◆ Assigned task
Once the records have been read, set every one down as it stands.

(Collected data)

Segment Open

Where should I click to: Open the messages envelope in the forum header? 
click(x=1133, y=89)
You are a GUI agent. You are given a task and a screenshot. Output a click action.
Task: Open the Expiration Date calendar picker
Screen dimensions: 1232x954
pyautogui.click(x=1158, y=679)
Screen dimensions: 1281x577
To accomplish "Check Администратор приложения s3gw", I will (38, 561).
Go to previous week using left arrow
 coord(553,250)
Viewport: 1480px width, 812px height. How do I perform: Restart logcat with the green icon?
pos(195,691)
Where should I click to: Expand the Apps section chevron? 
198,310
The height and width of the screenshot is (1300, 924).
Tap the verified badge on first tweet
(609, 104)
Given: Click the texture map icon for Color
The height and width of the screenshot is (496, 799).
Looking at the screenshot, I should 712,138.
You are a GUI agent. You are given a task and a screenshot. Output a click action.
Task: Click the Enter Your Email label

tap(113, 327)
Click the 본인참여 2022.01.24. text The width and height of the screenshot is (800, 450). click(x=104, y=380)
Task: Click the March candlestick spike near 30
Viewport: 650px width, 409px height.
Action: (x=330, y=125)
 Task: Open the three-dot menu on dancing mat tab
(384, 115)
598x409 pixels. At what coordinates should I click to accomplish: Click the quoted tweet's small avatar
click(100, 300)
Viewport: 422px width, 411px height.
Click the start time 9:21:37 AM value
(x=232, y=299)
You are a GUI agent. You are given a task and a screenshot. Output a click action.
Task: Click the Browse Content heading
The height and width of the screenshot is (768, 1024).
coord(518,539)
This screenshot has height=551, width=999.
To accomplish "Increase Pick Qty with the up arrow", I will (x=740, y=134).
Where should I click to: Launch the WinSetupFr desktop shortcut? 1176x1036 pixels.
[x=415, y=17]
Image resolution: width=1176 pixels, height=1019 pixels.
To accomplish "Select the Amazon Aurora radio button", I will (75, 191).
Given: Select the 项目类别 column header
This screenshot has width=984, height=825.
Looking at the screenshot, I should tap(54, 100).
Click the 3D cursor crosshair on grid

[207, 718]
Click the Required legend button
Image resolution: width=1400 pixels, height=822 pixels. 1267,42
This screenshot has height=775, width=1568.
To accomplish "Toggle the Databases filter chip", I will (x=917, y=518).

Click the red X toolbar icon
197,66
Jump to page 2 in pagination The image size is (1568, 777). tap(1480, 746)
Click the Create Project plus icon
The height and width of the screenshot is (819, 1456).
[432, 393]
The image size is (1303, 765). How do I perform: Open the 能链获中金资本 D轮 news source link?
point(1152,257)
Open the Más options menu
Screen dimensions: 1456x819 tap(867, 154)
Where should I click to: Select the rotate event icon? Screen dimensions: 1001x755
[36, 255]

Segment Closed

◆ Completed exercise
Where should I click to: Open the messages envelope in the forum header? 
click(x=1133, y=89)
You are a GUI agent. You are given a task and a screenshot. Output a click action.
Task: Open the Expiration Date calendar picker
Screen dimensions: 1232x954
pyautogui.click(x=1158, y=679)
Screen dimensions: 1281x577
To accomplish "Check Администратор приложения s3gw", I will (38, 561).
Go to previous week using left arrow
 coord(553,250)
Viewport: 1480px width, 812px height. How do I perform: Restart logcat with the green icon?
pos(195,691)
Where should I click to: Expand the Apps section chevron? 
198,310
The height and width of the screenshot is (1300, 924).
Tap the verified badge on first tweet
(609, 104)
Given: Click the texture map icon for Color
The height and width of the screenshot is (496, 799).
Looking at the screenshot, I should 712,138.
You are a GUI agent. You are given a task and a screenshot. Output a click action.
Task: Click the Enter Your Email label

tap(113, 327)
Click the 본인참여 2022.01.24. text The width and height of the screenshot is (800, 450). click(x=104, y=380)
Task: Click the March candlestick spike near 30
Viewport: 650px width, 409px height.
Action: (x=330, y=125)
 Task: Open the three-dot menu on dancing mat tab
(384, 115)
598x409 pixels. At what coordinates should I click to accomplish: Click the quoted tweet's small avatar
click(100, 300)
Viewport: 422px width, 411px height.
Click the start time 9:21:37 AM value
(x=232, y=299)
You are a GUI agent. You are given a task and a screenshot. Output a click action.
Task: Click the Browse Content heading
The height and width of the screenshot is (768, 1024).
coord(518,539)
This screenshot has height=551, width=999.
To accomplish "Increase Pick Qty with the up arrow", I will (x=740, y=134).
Where should I click to: Launch the WinSetupFr desktop shortcut? 1176x1036 pixels.
[x=415, y=17]
Image resolution: width=1176 pixels, height=1019 pixels.
To accomplish "Select the Amazon Aurora radio button", I will (75, 191).
Given: Select the 项目类别 column header
This screenshot has width=984, height=825.
Looking at the screenshot, I should tap(54, 100).
Click the 3D cursor crosshair on grid

[207, 718]
Click the Required legend button
Image resolution: width=1400 pixels, height=822 pixels. 1267,42
This screenshot has height=775, width=1568.
To accomplish "Toggle the Databases filter chip", I will (x=917, y=518).

Click the red X toolbar icon
197,66
Jump to page 2 in pagination The image size is (1568, 777). tap(1480, 746)
Click the Create Project plus icon
The height and width of the screenshot is (819, 1456).
[432, 393]
The image size is (1303, 765). How do I perform: Open the 能链获中金资本 D轮 news source link?
point(1152,257)
Open the Más options menu
Screen dimensions: 1456x819 tap(867, 154)
Where should I click to: Select the rotate event icon? Screen dimensions: 1001x755
[36, 255]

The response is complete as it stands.